╔══
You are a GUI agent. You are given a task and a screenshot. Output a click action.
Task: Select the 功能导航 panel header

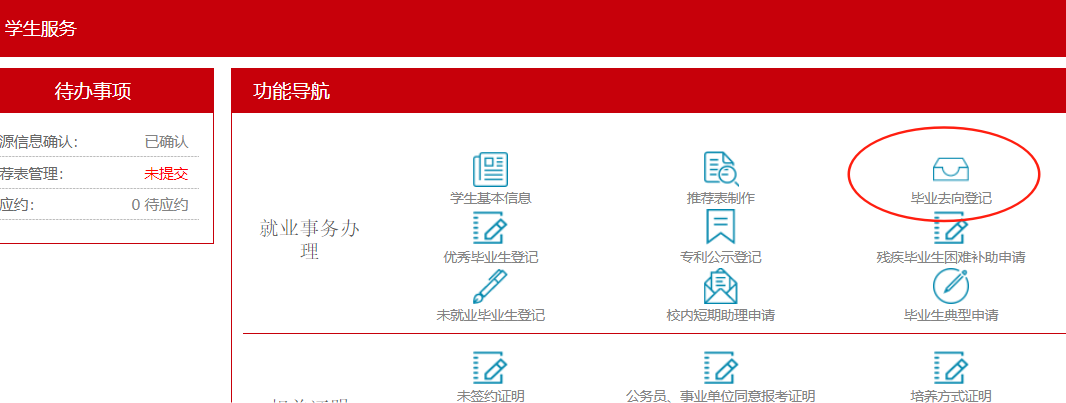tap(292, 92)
╚══
╔══
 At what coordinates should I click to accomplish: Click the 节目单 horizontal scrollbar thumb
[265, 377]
╚══
Arrange the items that begin with the line containing "You are a GUI" and end with the line containing "tap(292, 92)" as a two-column CSV with the columns "prompt" and "target". Give one row per item, put each value in a single quoted field with line breaks replaced by spaces, and omit the pictures.

SOLUTION FOR THIS TASK -
prompt,target
"You are a GUI agent. You are given a task and a screenshot. Output a click action. Task: Select the 功能导航 panel header","tap(292, 92)"